Python has the following scopes:

  • L (Local) - Local scope
  • E (Enclosing) - Functions outside of a closure function
  • G (Global) - Global scope
  • B (Built-in) - Built-in scope

Objects that need to be in the global scope must be defined as global objects. At the same time, ensure that objects in the local scope are not relied upon by global scope business logic. This is because during GC memory collection, local scope objects that have finished executing will be released. If the business logic still relies on these objects, it may cause certain functions to fail.

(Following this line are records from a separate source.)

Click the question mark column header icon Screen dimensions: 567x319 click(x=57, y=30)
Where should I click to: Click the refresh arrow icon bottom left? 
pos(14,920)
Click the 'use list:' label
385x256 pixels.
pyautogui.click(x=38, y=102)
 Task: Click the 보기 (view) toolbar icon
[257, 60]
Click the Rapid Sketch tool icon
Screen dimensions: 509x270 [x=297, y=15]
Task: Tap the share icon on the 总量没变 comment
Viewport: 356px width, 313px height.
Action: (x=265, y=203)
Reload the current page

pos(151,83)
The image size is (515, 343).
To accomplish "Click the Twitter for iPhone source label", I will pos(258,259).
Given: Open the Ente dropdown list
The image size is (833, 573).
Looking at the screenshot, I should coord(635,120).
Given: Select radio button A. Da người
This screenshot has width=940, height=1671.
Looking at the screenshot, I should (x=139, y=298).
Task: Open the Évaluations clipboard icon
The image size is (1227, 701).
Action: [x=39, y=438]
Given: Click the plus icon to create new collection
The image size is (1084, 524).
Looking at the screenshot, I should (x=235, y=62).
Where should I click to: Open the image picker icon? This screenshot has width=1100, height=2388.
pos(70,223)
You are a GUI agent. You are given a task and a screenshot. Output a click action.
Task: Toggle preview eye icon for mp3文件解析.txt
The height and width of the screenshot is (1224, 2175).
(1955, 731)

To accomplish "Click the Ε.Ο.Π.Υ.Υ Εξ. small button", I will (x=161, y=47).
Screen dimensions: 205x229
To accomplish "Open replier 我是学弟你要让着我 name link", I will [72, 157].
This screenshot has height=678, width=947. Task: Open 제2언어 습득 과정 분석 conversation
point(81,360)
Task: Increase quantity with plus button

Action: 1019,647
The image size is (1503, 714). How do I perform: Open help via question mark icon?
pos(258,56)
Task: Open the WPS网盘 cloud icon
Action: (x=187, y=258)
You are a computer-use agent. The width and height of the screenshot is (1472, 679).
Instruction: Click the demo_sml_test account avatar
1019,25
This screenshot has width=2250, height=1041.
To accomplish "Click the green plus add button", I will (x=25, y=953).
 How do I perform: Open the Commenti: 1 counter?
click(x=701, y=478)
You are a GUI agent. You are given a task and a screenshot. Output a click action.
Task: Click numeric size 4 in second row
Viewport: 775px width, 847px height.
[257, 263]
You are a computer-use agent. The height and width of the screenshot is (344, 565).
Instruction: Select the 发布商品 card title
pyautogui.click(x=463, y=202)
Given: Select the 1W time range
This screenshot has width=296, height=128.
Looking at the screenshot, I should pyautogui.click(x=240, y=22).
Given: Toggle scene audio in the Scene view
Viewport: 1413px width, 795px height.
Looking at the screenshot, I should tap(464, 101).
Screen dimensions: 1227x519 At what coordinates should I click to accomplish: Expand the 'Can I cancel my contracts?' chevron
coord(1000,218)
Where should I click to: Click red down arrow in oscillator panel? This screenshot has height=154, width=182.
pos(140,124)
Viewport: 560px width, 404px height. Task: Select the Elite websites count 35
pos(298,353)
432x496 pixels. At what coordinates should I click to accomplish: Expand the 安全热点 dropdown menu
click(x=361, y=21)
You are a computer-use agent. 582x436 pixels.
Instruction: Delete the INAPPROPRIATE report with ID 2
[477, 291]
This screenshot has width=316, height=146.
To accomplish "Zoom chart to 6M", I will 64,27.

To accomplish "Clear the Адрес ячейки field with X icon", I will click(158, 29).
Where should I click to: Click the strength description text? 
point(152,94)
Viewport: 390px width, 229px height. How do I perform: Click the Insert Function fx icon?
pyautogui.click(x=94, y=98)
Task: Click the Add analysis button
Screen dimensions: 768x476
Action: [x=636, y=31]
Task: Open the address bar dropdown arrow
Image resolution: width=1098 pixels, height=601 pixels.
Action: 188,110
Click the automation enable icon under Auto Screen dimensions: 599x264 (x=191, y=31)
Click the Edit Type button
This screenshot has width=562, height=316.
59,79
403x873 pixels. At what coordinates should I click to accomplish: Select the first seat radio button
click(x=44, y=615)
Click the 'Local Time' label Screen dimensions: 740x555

Considerations and examples for proper usage:

  • If a local scope object is created and a callback function is registered with the underlying system, and then the local object is garbage collected during GC memory collection, the callback may not be triggered and the functionality may be lost. The following is an example of using the power key, where a callback function is registered.

Incorrect example:

from misc import PowerKey
import utime

def callback(info):
    global start_time, end_time
    if info == 1:
        start_time = utime.time()
    else:
        end_time = utime.time()
        if end_time - start_time >= 3:
            print('long press')
        else:
            print('short press')

def run():
    PowerKey().powerKeyEventRegister(callback) # The PowerKey object will be garbage collected after GC memory collection, causing the registered callback function to lose functionality

run()

Correct example:

from misc import PowerKey
import utime

def callback(info):
    global start_time, end_time
    if info == 1:
        start_time = utime.time()
    else:
        end_time = utime.time()
        if end_time - start_time >= 3:
            print('long press')
        else:
            print('short press')

global pwk
pwk = PowerKey() # The PowerKey object is stored in the global object pwk, so it will still be available after GC memory collection and the registered callback function will continue to work
pwk.powerKeyEventRegister(callback)

GC Memory Allocation Failure

Possible Causes

  • Insufficient total space.

  • Memory fragmentation.

How to Avoid

Insufficient Total Space

Consider whether there are unnecessary global objects in the Python code and convert them to local objects.

Memory Fragmentation

Set the GC collection threshold to 75% of the total memory space. This means that whenever the accumulated allocated GC memory size exceeds 75% of the total memory, a collection will be triggered. This ensures that there is a portion of large contiguous free memory space. Additionally, it is important to note that the list.append() operation actually requests a large contiguous block of memory. As the list continues to expand, it may fail to obtain a contiguous block of large memory space and return an error.